Redaksi23.com.Mataram, (NTB). — Kepolisian Daerah Nusa Tenggara Barat (Polda NTB) secara resmi menghentikan proses penanganan kasus dugaan korupsi jual beli jabatan di lingkungan Kementerian Agama (Kemenag) wilayah NTB. Keputusan tersebut disampaikan Kepala Kejaksaan Tinggi (Kejati) NTB, Enen Saribanon, di Mataram, Rabu (7/5).
“Polda NTB sudah menyampaikan kesimpulannya kepada kami, seperti itu (dihentikan),” ujar Enen dalam keterangannya kepada awak media.
Penghentian kasus itu, kata Enen, dituangkan secara resmi dalam bentuk surat yang diterima pihak Kejati dari Polda NTB. Menurutnya, hal ini merupakan bentuk koordinasi antarpenegak hukum sebagaimana diatur dalam nota kesepahaman antara Kejaksaan, Kepolisian, dan Komisi Pemberantasan Korupsi (KPK).
Dalam penjelasannya, Enen menyebutkan bahwa alasan utama penghentian kasus adalah karena tidak cukupnya bukti untuk melanjutkan penyelidikan.

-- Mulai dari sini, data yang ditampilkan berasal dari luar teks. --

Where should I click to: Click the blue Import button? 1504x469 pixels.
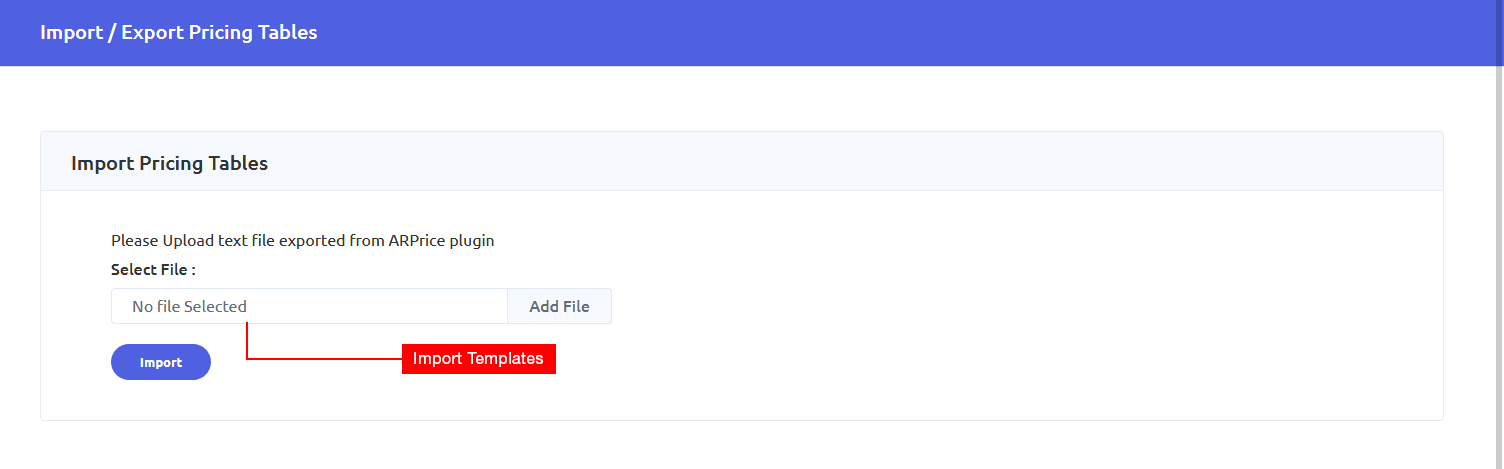[161, 362]
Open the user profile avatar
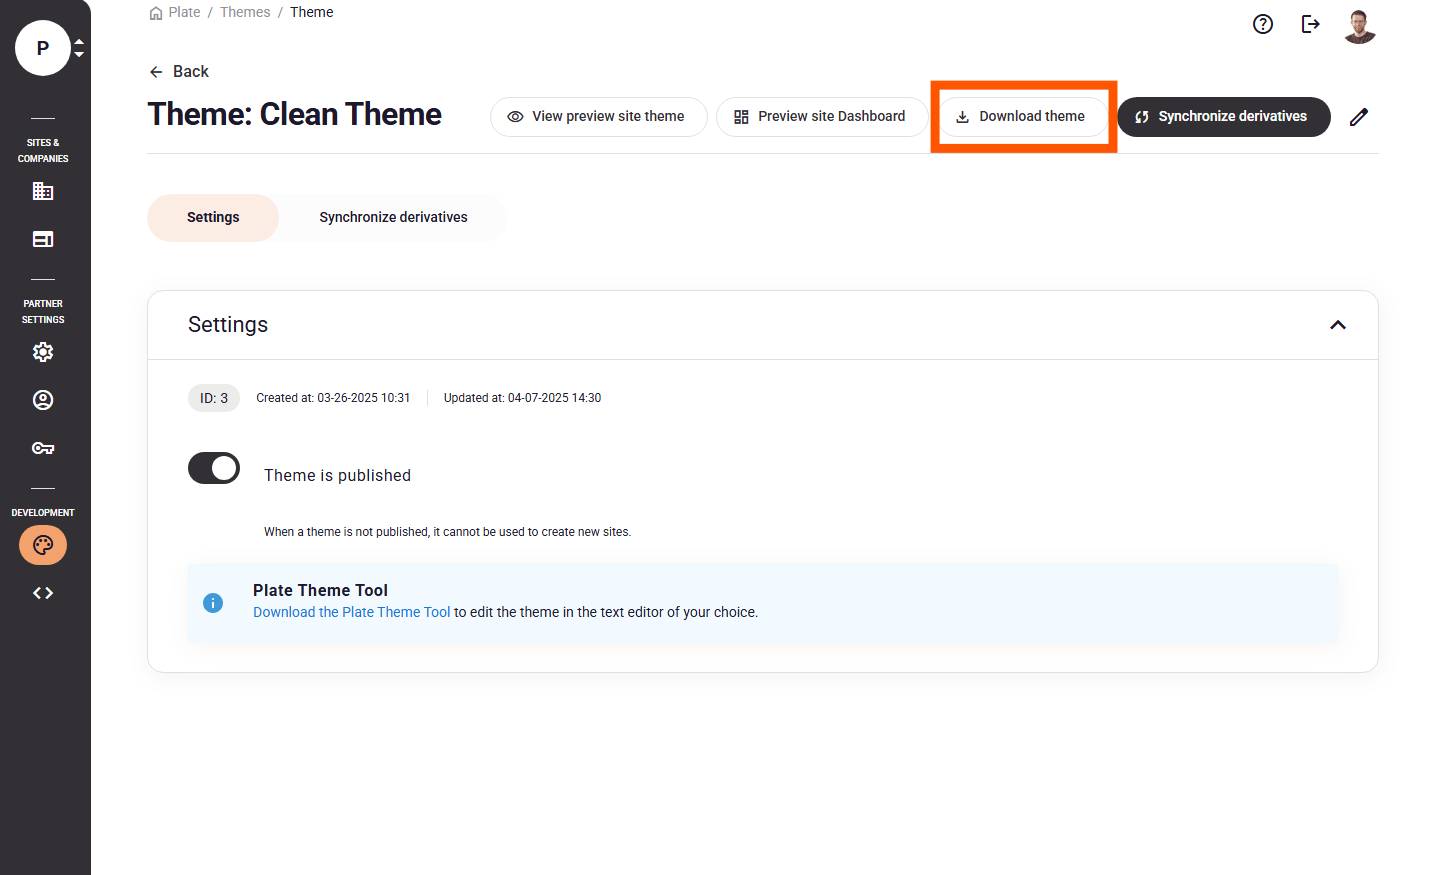This screenshot has width=1431, height=875. coord(1359,26)
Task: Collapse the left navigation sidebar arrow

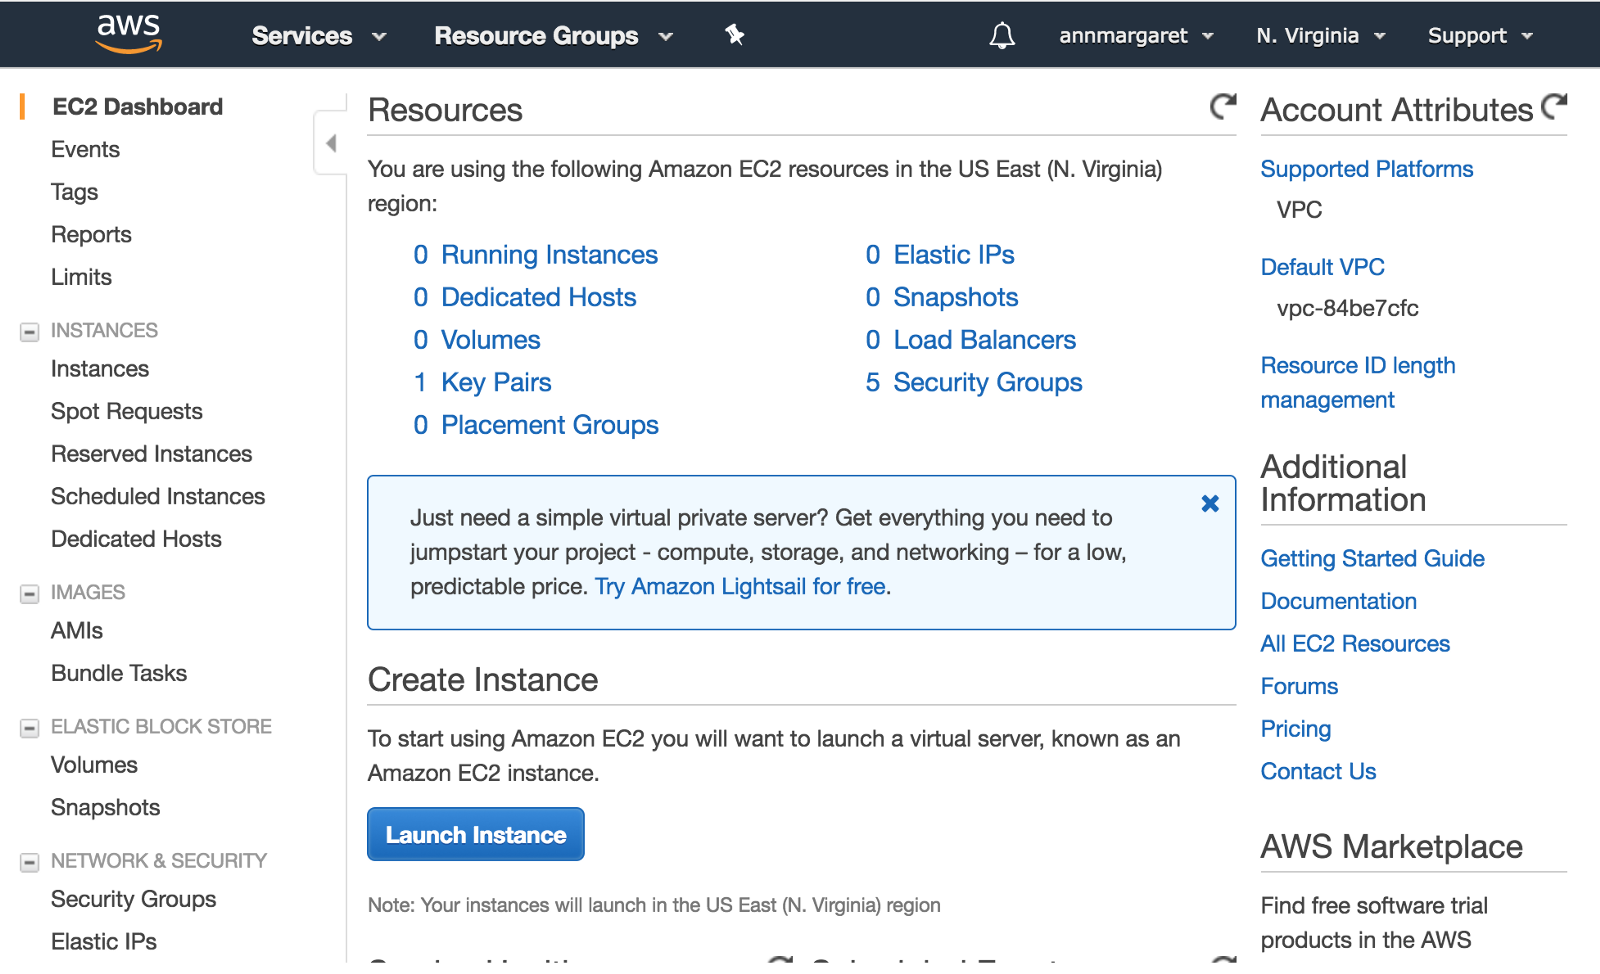Action: coord(331,144)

“Dari keterangan pihak kepolisian, kasus ini dihentikan karena tidak cukup bukti untuk dilanjutkan,” ungkapnya.
Kasus yang kini resmi dihentikan tersebut mencuat usai mencuatnya dugaan bahwa Kepala Kantor Wilayah Kementerian Agama NTB, Zamroni Aziz, menerima sejumlah uang dari petugas Penyelenggaraan Ibadah Haji (PPIH) pada tahun 2024.
Uang yang diterima diduga berjumlah antara Rp30 juta hingga Rp50 juta, dan tidak langsung masuk ke rekening pribadi, melainkan melalui rekening atas nama istri Zamroni. Selain itu, dugaan korupsi lain menyangkut praktik jual beli jabatan eselon III di lingkungan Kemenag NTB. Zamroni diduga mematok tarif hingga Rp500 juta untuk satu posisi jabatan.

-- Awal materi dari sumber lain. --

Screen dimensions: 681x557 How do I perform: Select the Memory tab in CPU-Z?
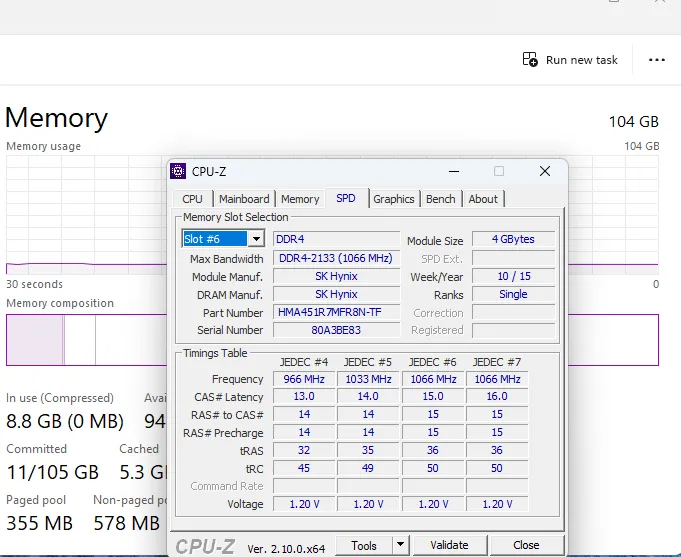point(300,199)
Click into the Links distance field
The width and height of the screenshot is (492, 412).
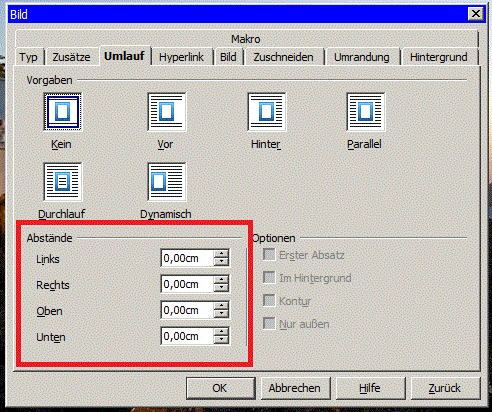187,258
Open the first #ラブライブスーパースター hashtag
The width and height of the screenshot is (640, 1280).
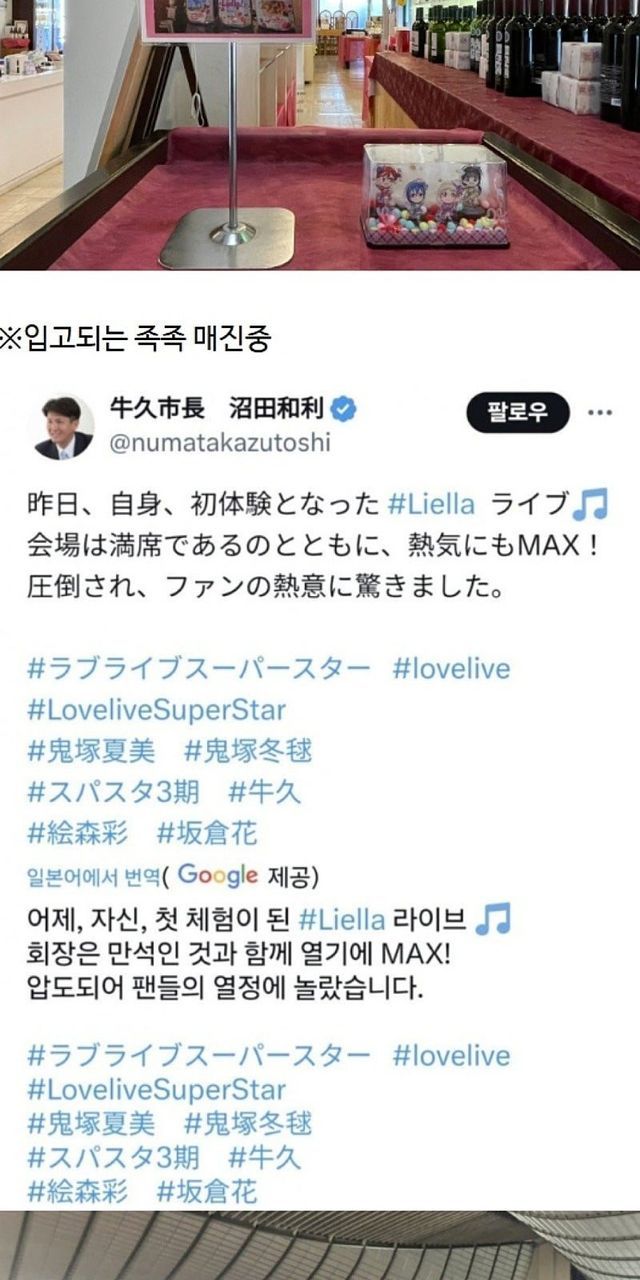pos(199,668)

Tak hanya itu, ia juga disebut meminta imbalan berupa uang kepada pegawai pemerintah dengan perjanjian kerja (P3K) yang ingin mengajukan mutasi. Jumlah permintaan disebut-sebut berkisar antara Rp15 juta hingga Rp50 juta per orang.
Namun, seluruh rangkaian dugaan itu kini tak akan lagi diproses secara hukum setelah dinyatakan tidak cukup bukti oleh pihak kepolisian.
Kejati NTB menegaskan bahwa pihaknya menghormati keputusan tersebut dan akan terus mengawasi setiap proses penegakan hukum yang sesuai dengan koridor hukum berlaku.